▶ **Task goal**:
Every entry here should be copied exactly.

[[ Records for this task, beginning ]]

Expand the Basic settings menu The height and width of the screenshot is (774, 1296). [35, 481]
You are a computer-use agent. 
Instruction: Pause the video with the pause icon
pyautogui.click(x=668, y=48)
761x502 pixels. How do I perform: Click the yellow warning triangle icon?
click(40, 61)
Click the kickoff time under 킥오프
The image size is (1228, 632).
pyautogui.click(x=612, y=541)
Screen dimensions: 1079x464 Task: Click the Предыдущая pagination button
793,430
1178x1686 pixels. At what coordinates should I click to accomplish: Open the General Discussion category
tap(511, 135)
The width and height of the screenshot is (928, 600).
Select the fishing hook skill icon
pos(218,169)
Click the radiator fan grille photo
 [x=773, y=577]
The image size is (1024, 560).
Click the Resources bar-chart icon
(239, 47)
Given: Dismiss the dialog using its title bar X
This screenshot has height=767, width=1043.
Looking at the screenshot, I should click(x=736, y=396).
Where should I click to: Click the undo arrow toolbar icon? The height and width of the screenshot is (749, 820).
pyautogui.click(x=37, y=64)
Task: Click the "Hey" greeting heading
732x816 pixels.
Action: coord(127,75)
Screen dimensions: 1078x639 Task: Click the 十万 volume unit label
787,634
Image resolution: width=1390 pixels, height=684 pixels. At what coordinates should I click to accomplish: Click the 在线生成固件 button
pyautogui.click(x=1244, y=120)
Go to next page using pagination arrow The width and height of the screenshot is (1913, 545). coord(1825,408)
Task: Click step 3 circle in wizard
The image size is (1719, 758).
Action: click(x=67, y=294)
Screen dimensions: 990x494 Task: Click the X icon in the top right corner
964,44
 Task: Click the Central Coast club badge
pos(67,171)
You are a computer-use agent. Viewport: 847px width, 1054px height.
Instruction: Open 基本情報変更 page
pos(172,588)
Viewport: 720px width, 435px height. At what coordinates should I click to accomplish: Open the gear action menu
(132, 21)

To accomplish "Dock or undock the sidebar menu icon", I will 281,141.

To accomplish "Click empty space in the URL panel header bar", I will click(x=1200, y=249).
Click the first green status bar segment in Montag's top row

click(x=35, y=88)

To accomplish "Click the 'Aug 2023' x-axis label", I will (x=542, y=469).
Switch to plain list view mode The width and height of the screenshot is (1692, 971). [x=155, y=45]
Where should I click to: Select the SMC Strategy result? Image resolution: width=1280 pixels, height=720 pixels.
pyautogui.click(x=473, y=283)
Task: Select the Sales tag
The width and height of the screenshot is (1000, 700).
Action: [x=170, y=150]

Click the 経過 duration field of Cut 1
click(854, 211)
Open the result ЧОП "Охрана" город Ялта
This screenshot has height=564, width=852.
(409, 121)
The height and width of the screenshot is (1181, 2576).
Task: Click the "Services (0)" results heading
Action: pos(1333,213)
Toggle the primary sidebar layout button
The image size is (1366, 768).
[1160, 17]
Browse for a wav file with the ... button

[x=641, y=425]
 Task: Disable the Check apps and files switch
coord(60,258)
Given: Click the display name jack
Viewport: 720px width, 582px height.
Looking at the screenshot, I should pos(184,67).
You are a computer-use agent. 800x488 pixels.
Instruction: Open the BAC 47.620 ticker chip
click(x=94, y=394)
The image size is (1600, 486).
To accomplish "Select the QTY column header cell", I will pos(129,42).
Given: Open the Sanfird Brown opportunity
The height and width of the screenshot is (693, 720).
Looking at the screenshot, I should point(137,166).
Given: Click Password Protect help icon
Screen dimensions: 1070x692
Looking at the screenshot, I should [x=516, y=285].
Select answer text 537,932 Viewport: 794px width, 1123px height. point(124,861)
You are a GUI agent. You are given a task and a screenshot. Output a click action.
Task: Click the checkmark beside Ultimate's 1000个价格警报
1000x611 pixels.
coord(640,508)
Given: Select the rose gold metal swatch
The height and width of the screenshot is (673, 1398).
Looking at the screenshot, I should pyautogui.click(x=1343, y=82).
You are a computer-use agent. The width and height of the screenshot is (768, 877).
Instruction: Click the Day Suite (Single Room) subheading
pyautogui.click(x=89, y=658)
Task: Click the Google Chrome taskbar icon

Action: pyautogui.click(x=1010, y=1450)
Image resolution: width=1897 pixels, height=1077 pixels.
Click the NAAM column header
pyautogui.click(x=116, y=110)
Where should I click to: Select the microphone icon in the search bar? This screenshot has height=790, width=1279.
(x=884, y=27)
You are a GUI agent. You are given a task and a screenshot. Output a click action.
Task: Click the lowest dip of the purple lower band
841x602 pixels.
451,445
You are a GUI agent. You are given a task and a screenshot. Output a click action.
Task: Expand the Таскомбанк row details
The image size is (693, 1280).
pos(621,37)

[[ Records for this task, end ]]

▶ **Written response**:
Expand the Basic settings menu The height and width of the screenshot is (774, 1296). [35, 481]
You are a computer-use agent. 
Instruction: Pause the video with the pause icon
pyautogui.click(x=668, y=48)
761x502 pixels. How do I perform: Click the yellow warning triangle icon?
click(40, 61)
Click the kickoff time under 킥오프
The image size is (1228, 632).
pyautogui.click(x=612, y=541)
Screen dimensions: 1079x464 Task: Click the Предыдущая pagination button
793,430
1178x1686 pixels. At what coordinates should I click to accomplish: Open the General Discussion category
tap(511, 135)
The width and height of the screenshot is (928, 600).
Select the fishing hook skill icon
pos(218,169)
Click the radiator fan grille photo
 [x=773, y=577]
The image size is (1024, 560).
Click the Resources bar-chart icon
(239, 47)
Given: Dismiss the dialog using its title bar X
This screenshot has height=767, width=1043.
Looking at the screenshot, I should click(x=736, y=396).
Where should I click to: Click the undo arrow toolbar icon? The height and width of the screenshot is (749, 820).
pyautogui.click(x=37, y=64)
Task: Click the "Hey" greeting heading
732x816 pixels.
Action: coord(127,75)
Screen dimensions: 1078x639 Task: Click the 十万 volume unit label
787,634
Image resolution: width=1390 pixels, height=684 pixels. At what coordinates should I click to accomplish: Click the 在线生成固件 button
pyautogui.click(x=1244, y=120)
Go to next page using pagination arrow The width and height of the screenshot is (1913, 545). coord(1825,408)
Task: Click step 3 circle in wizard
The image size is (1719, 758).
Action: click(x=67, y=294)
Screen dimensions: 990x494 Task: Click the X icon in the top right corner
964,44
 Task: Click the Central Coast club badge
pos(67,171)
You are a computer-use agent. Viewport: 847px width, 1054px height.
Instruction: Open 基本情報変更 page
pos(172,588)
Viewport: 720px width, 435px height. At what coordinates should I click to accomplish: Open the gear action menu
(132, 21)

To accomplish "Dock or undock the sidebar menu icon", I will 281,141.

To accomplish "Click empty space in the URL panel header bar", I will click(x=1200, y=249).
Click the first green status bar segment in Montag's top row

click(x=35, y=88)

To accomplish "Click the 'Aug 2023' x-axis label", I will (x=542, y=469).
Switch to plain list view mode The width and height of the screenshot is (1692, 971). [x=155, y=45]
Where should I click to: Select the SMC Strategy result? Image resolution: width=1280 pixels, height=720 pixels.
pyautogui.click(x=473, y=283)
Task: Select the Sales tag
The width and height of the screenshot is (1000, 700).
Action: [x=170, y=150]

Click the 経過 duration field of Cut 1
click(854, 211)
Open the result ЧОП "Охрана" город Ялта
This screenshot has height=564, width=852.
(409, 121)
The height and width of the screenshot is (1181, 2576).
Task: Click the "Services (0)" results heading
Action: pos(1333,213)
Toggle the primary sidebar layout button
The image size is (1366, 768).
[1160, 17]
Browse for a wav file with the ... button

[x=641, y=425]
 Task: Disable the Check apps and files switch
coord(60,258)
Given: Click the display name jack
Viewport: 720px width, 582px height.
Looking at the screenshot, I should pos(184,67).
You are a computer-use agent. 800x488 pixels.
Instruction: Open the BAC 47.620 ticker chip
click(x=94, y=394)
The image size is (1600, 486).
To accomplish "Select the QTY column header cell", I will pos(129,42).
Given: Open the Sanfird Brown opportunity
The height and width of the screenshot is (693, 720).
Looking at the screenshot, I should point(137,166).
Given: Click Password Protect help icon
Screen dimensions: 1070x692
Looking at the screenshot, I should [x=516, y=285].
Select answer text 537,932 Viewport: 794px width, 1123px height. point(124,861)
You are a GUI agent. You are given a task and a screenshot. Output a click action.
Task: Click the checkmark beside Ultimate's 1000个价格警报
1000x611 pixels.
coord(640,508)
Given: Select the rose gold metal swatch
The height and width of the screenshot is (673, 1398).
Looking at the screenshot, I should pyautogui.click(x=1343, y=82).
You are a computer-use agent. The width and height of the screenshot is (768, 877).
Instruction: Click the Day Suite (Single Room) subheading
pyautogui.click(x=89, y=658)
Task: Click the Google Chrome taskbar icon

Action: pyautogui.click(x=1010, y=1450)
Image resolution: width=1897 pixels, height=1077 pixels.
Click the NAAM column header
pyautogui.click(x=116, y=110)
Where should I click to: Select the microphone icon in the search bar? This screenshot has height=790, width=1279.
(x=884, y=27)
You are a GUI agent. You are given a task and a screenshot. Output a click action.
Task: Click the lowest dip of the purple lower band
841x602 pixels.
451,445
You are a GUI agent. You are given a task and a screenshot. Output a click action.
Task: Expand the Таскомбанк row details
The image size is (693, 1280).
pos(621,37)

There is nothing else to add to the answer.